Legal Header

Updated June 2023

Figure S1.2 shows historical and forecast prices for West Texas Intermediate (WTI).


The average annual price of WTI in 2022 was US$94.23 per barrel (bbl), an increase of 39 per cent from 2021.

The base-price case for WTI is projected to decrease to US$77.00/bbl in 2023, rebounding to US$79.00/bbl in 2024 and reaching US$85.77 by 2032.

The low-price case assumes lower demand for transportation fuels, with WTI to average US$46.92/bbl in 2023, US$47.66/bbl in 2024, and US$47.45/bbl by 2032.

The high-price case considers a rapid economic expansion, higher than anticipated global demand, and constrained supply, resulting in an average price of US$126.37/bbl in 2023, US$130.94/bbl in 2024, and US$155.04/bbl by 2032.

In 2022

U.S. production: The price of WTI increased in 2022 due to the supply shock from the war in Ukraine. U.S. oil production increased from 11.3 million barrels per day (bbl/d) in 2021 to 11.9 million bbl/d in 2022. The increase reflects higher drilling activity and well completions as operators responded to the elevated prices. U.S. oil production in 2022 remained below the 2019 peak despite the annual increase.

OPEC+ supply management: In response to supply disruptions of Russian oil to Europe and high oil prices, OPEC increased production by about 2.5 million bbl/d in 2022. However, because of growing weakness in global demand and rising crude oil inventories in the second half of the year, OPEC+ agreed to cut their production targets starting in November 2022.

Forecast for 2023 to 2032

The WTI price is anticipated to be affected by demand-side factors, including high inflation, interest rate hikes by central banks worldwide, and the easing of COVID-19 restrictions in China. On the supply side, WTI prices will depend on the duration and adherence to the OPEC+ production quotas, sanctions on Russia’s crude oil supply, and growth in U.S. shale production.

The forecast for 2023 assumes that WTI prices will be supported by several factors, including OPEC+’s commitment to decrease supply, the gradual expansion in U.S. production, a slowdown of global economic activity or a recession in the developed world, and continued supply disruptions caused by Russia’s invasion of Ukraine. In 2024, demand is expected to rebound with the resumption of global economic growth. 

Despite advances in environmental policies, it is too early to predict a rapid decline in oil demand by the end of the forecast.

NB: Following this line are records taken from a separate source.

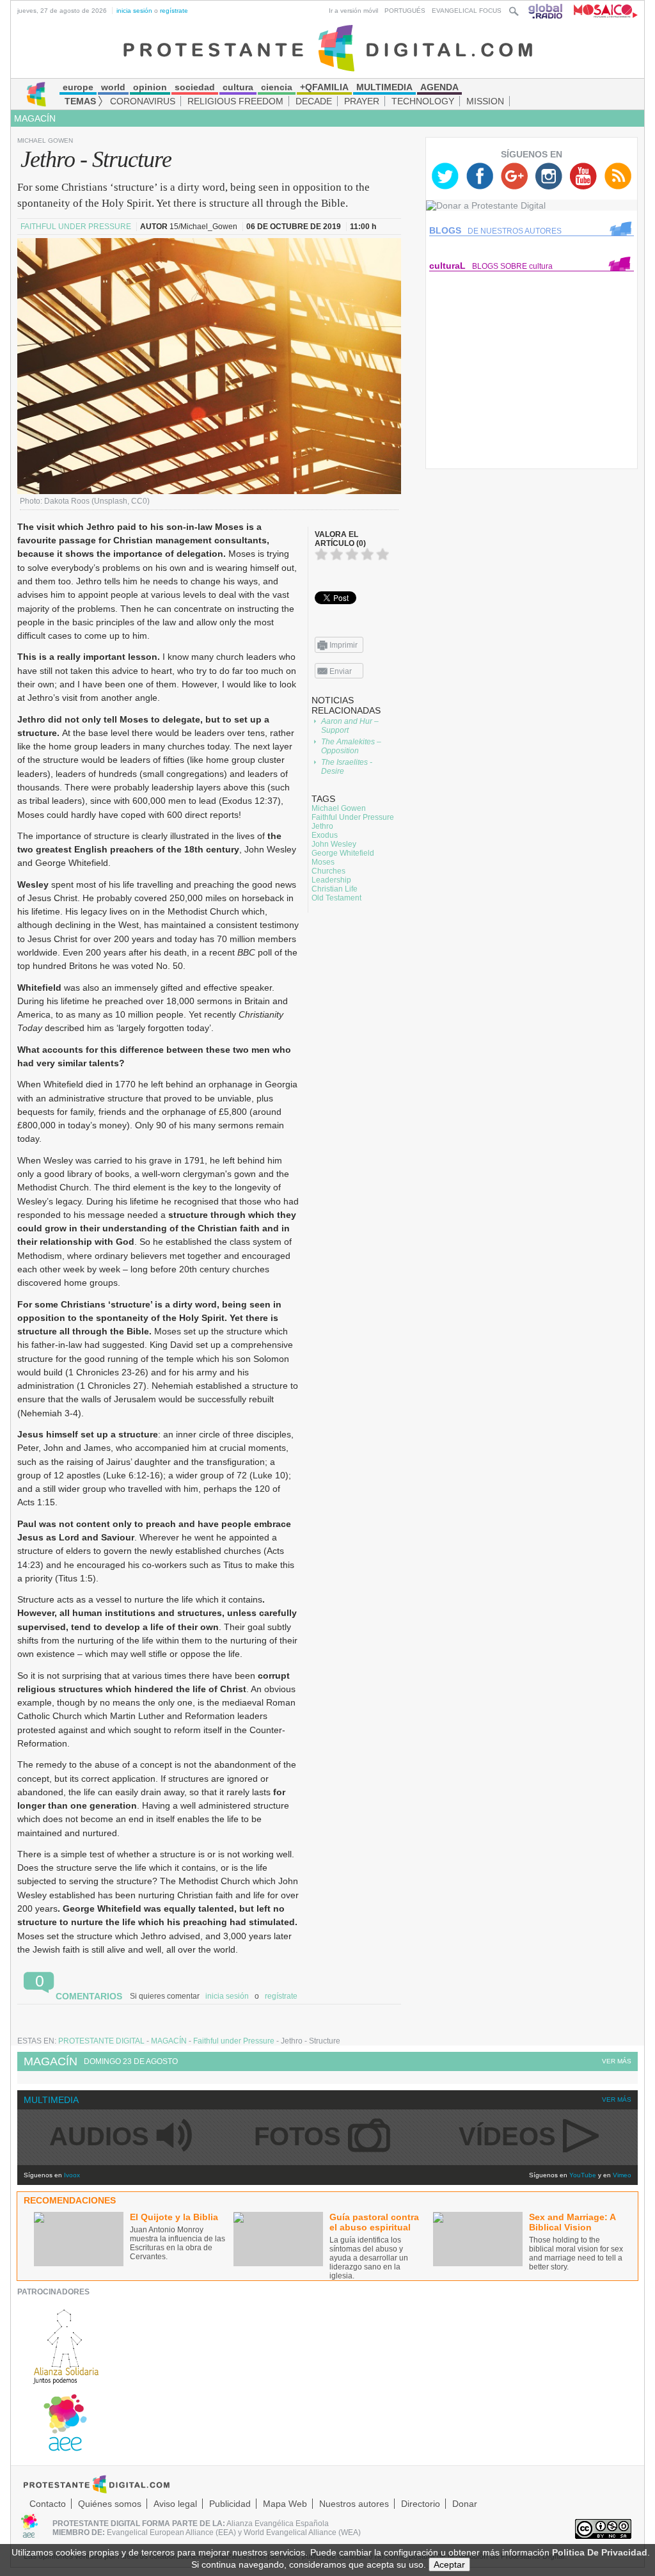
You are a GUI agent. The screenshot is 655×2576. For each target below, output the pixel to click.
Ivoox (72, 2175)
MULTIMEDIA (51, 2100)
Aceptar (449, 2564)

Growing demand for feedstock in the petrochemical sector, particularly in developing economies, may offset the slowing demand for transport fuels.

Balancing global supply and demand: According to the International Energy Agency, the world oil demand prepandemic (2019) was about 100 million bbl/d. The agency forecasts that demand could return to that level by 2023. Given the supply and demand imbalance and the lingering uncertainty around Russian crude oil supply and economic growth, the near-term price of WTI is expected to remain volatile.

U.S. oil production: U.S. production is projected to increase in 2023 and 2024, reflecting increases in the number of new wells. Most U.S. production gains in recent years have come from shale/tight plays. Wells producing in shale/tight plays have steep decline curves, requiring significant increases in new drilling to maintain production levels. U.S. oil production is anticipated to grow and reach new heights in 2023 and 2024, accounting for lead times between investing capital and producing.

Geopolitical tensions: Geopolitical tension remains a key uncertainty in the oil market due to the war in Ukraine.

Low- and High-Price Cases

The low- and high-price cases are estimated using a 90 per cent confidence interval. The following factors affect the WTI price cases:

Low-price case:

  • Global oil demand declines more than expected due to an economic slowdown.
  • OPEC+ production exceeds the target output level.
  • U.S. shale production continues to grow throughout the forecast period.

High-price case:

  • Chinese oil demand rebounds faster than expected from the lifting of COVID-19 restrictions.
  • Economic activity rebounds faster than expected, significantly supporting global oil demand in the near term.
  • The price of WTI is bolstered by cuts in global oil production led by OPEC+, effectively reducing inventories.
  • Geopolitical conflicts disrupting further regional oil supply.